Lessons from The Logan School
My work as a strategy consultant provides a unique vantage point on organizations and people management. I frequently find myself a keeper of secrets and a vessel for insights on topics spanning organizational design, culture, and communications.
Let‘s begin with a true story from my book Differentiated. Join me in The Logan School for Creative Learning lunchroom as I prepare to share the school‘s core ethos—the defining characteristics at the core of its mission, values, and strategy. Logan serves highly gifted students from kindergarten through the eighth grade.
“I walked to the front of the lunchroom at The Logan School for Creative Learning and took my place next to the projector‘s image. I could see the skepticism and hopefulness, too, on those seventy-five faces. Some stood with crossed arms; others sat in kid-sized chairs, with elbows on their knees, listening with intention. The teachers and staff were as ready as they were going to be, justifiably worried that we‘d done nothing more than write a bit of lingo to sell the school.
By then, I‘d absorbed it all—the school tours, meetings with the board, stakeholder interviews, parent focus groups, visioning exercises, and EXPO. Those myriad experiences brought together head and heart, the intellectual and the emotional. I‘d intuited their feelings, heard their stories, witnessed their mission in action, and read the research reports. I trusted my iterative process to surface early ideas and potential insights and then test and reassess as additional information emerged until the insights were inescapable.
The Logan model had proven that these kids were capable of driving their education from a young age. Creative thinking affirmed the realization. Logan was clearly differentiated.“
Faculty and staff erupted in applause at the end of our presentation, and some gave us a standing ovation. The heartfelt reaction was all the affirmation required. Logan‘s mission, values, and strategy shared a powerful connection.

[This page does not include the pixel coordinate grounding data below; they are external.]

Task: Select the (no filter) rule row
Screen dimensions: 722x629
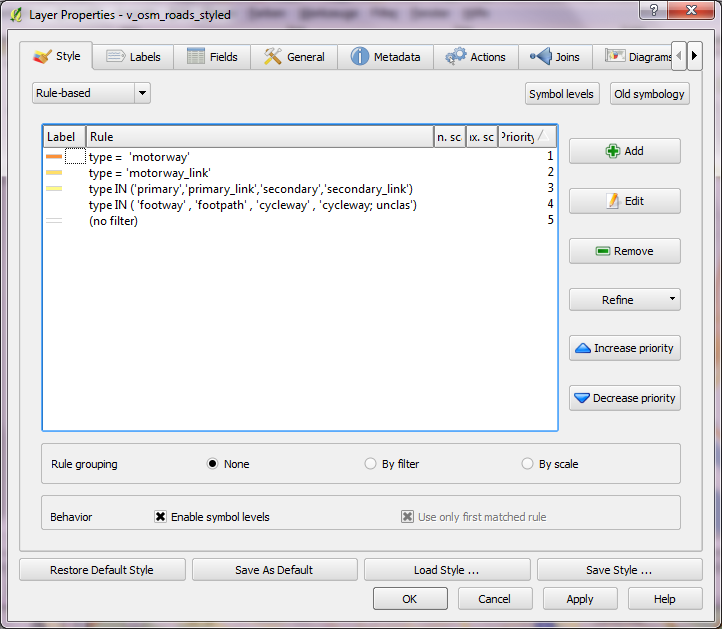Action: tap(113, 220)
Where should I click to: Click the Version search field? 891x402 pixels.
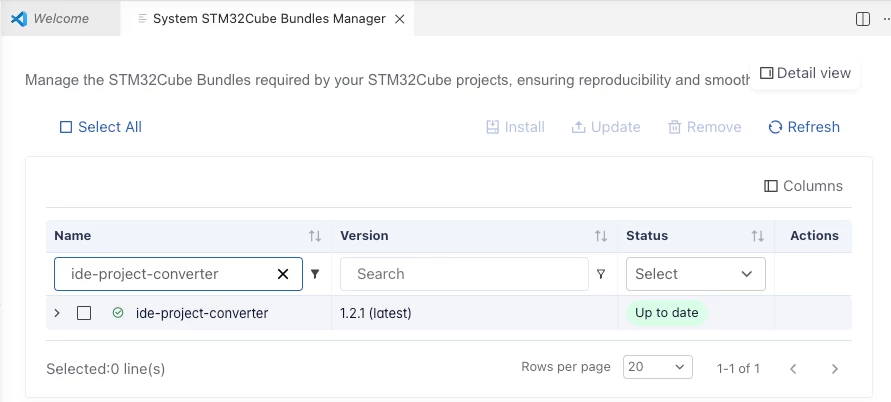point(464,274)
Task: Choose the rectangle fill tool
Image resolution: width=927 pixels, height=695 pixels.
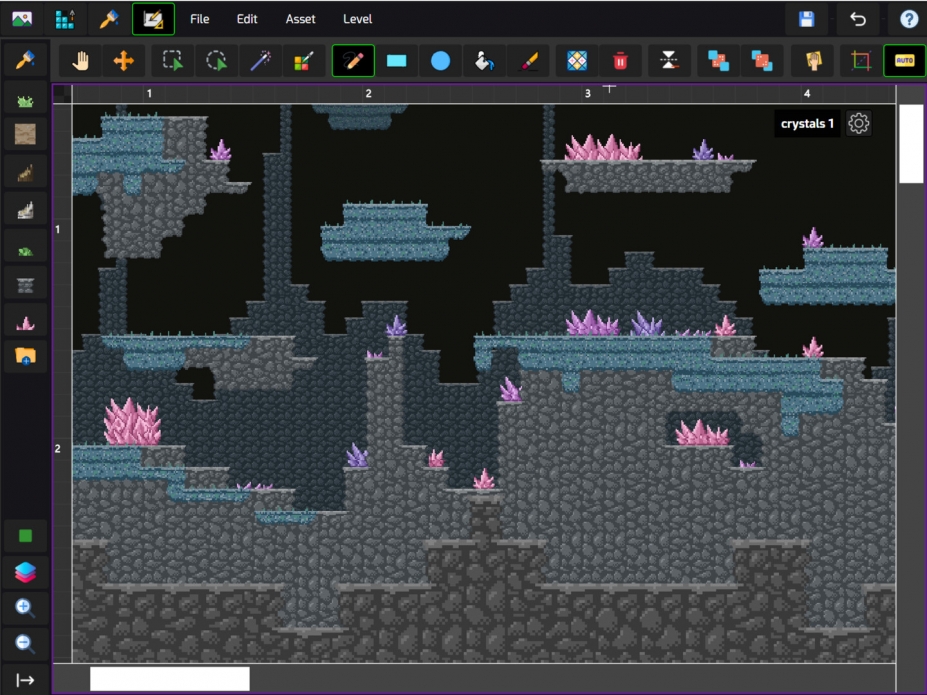Action: (397, 61)
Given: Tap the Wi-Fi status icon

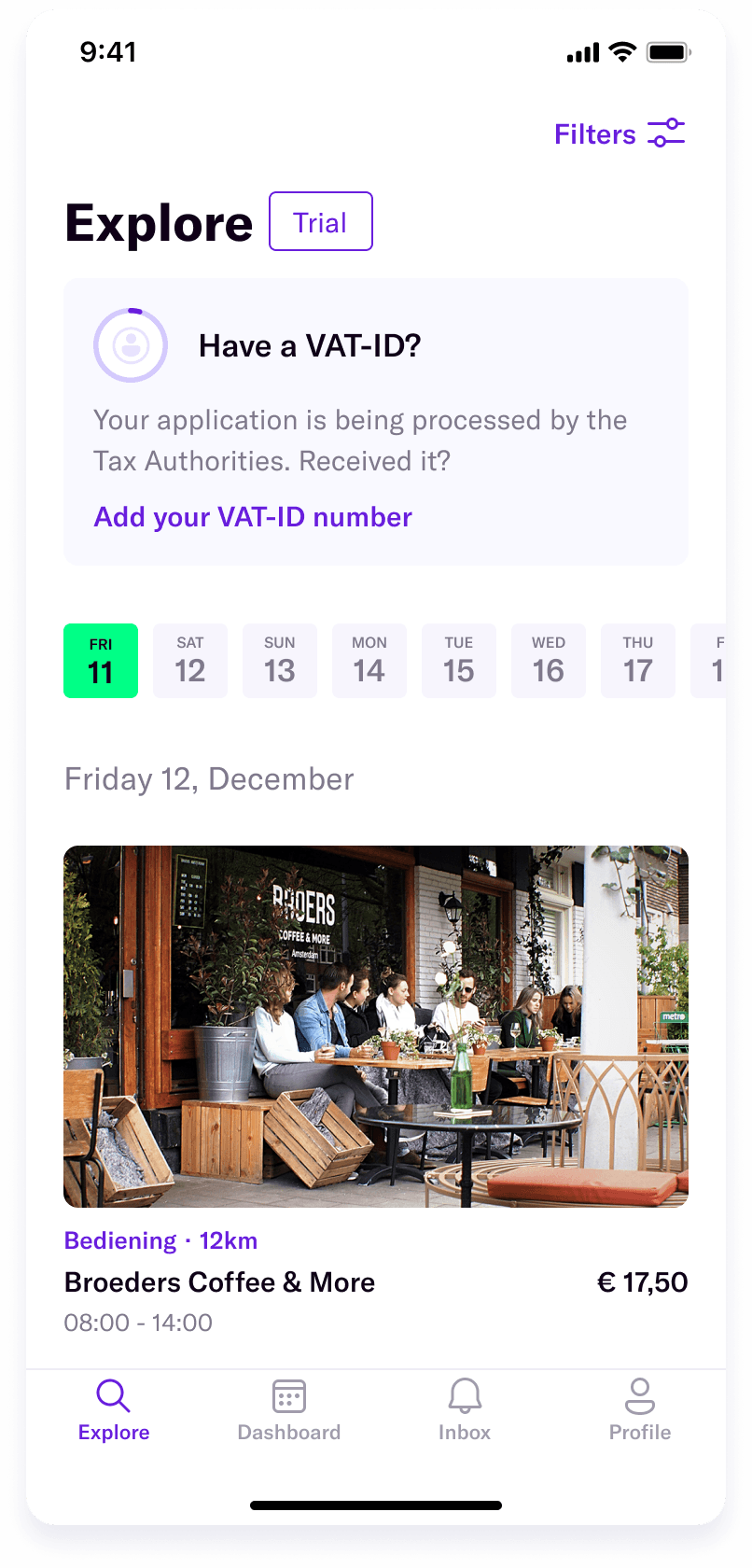Looking at the screenshot, I should 622,52.
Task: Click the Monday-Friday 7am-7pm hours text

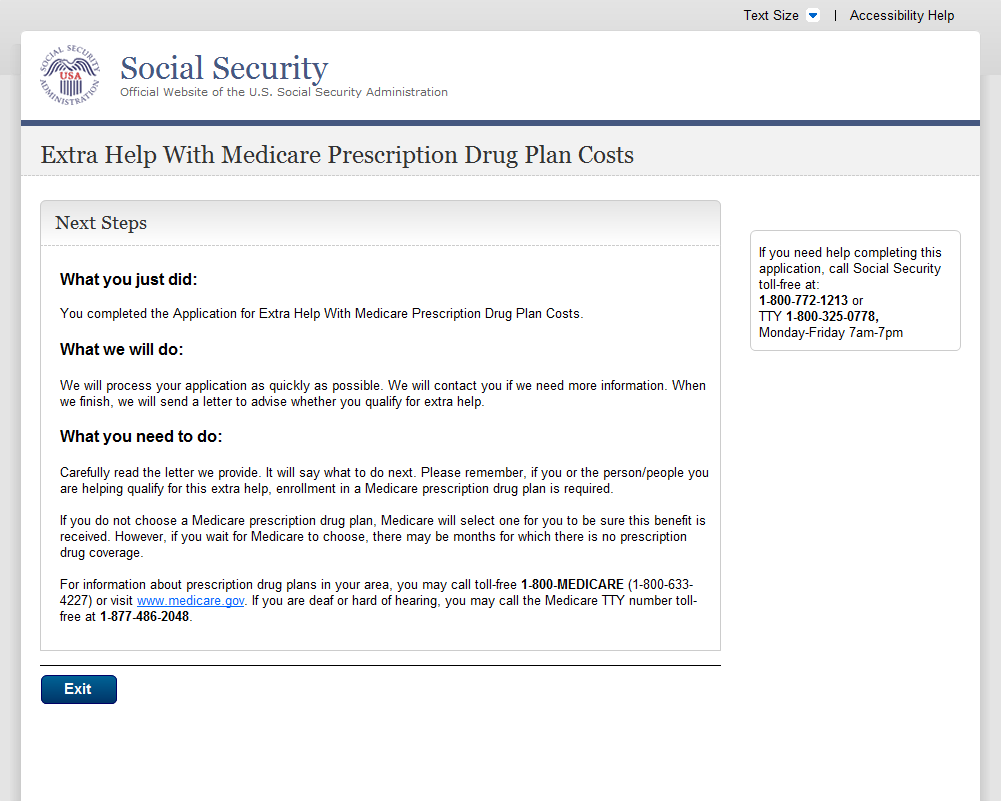Action: click(x=830, y=332)
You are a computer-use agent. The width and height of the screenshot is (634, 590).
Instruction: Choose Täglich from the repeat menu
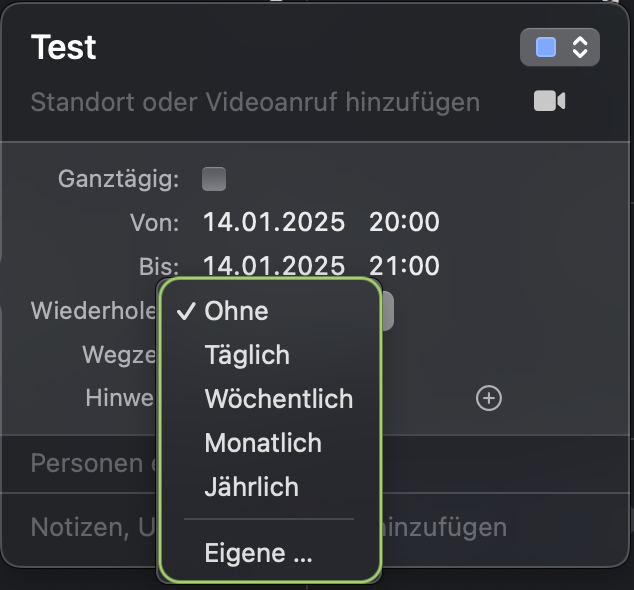click(x=247, y=355)
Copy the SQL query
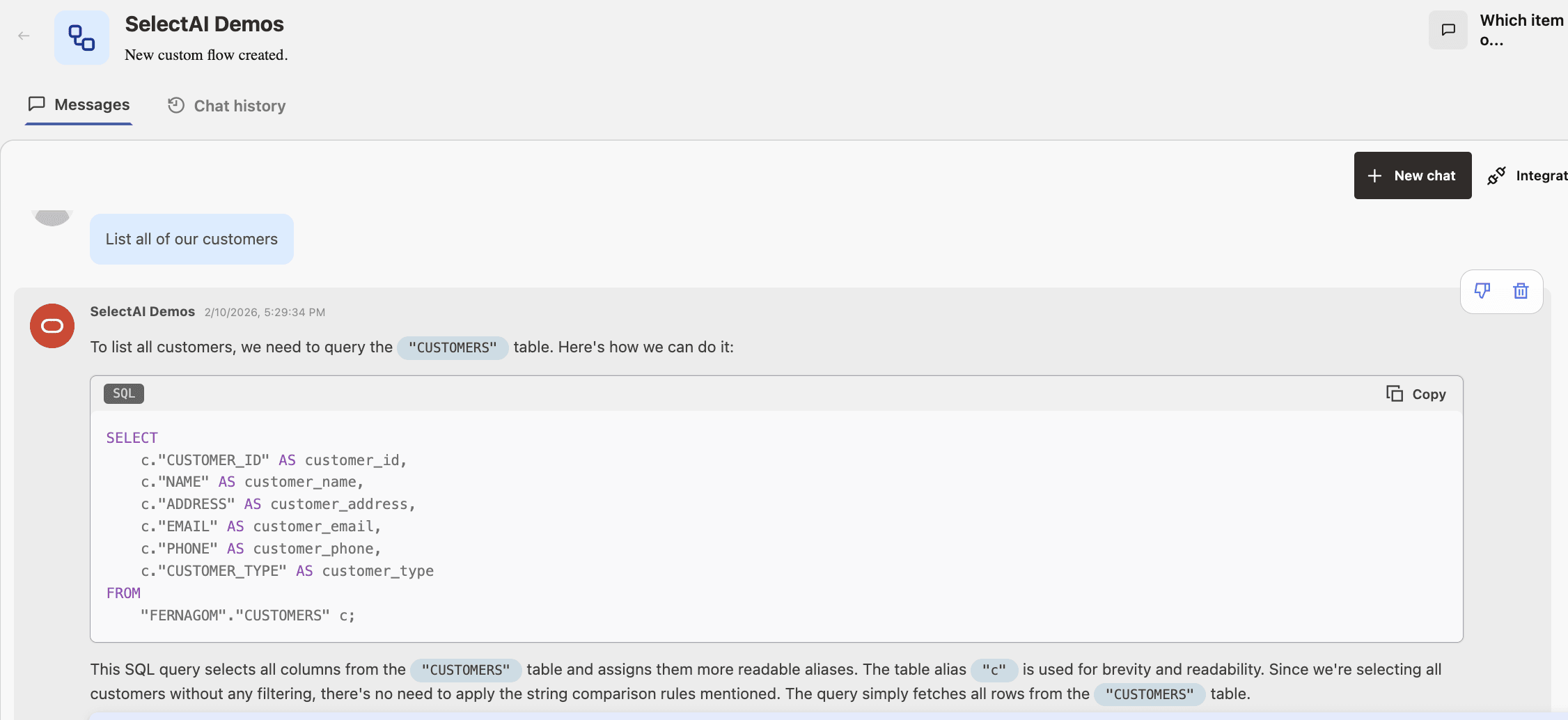 pyautogui.click(x=1416, y=393)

Amplify the Mission and Values
As you consider your organization‘s mission, it is essential to reflect on the core values. Exemplars like Johnson & Johnson‘s Credo, written in 1943, illustrate how a foundational statement brings continuity to organizational life and solidifies its promises. Here‘s an example from The Logan School. Its mission is to cultivate the curiosities of gifted children. It aligns with the school‘s core beliefs.
- Students drive the learning experience.
- Children are infinitely curious. Their learning experience should be similarly boundless.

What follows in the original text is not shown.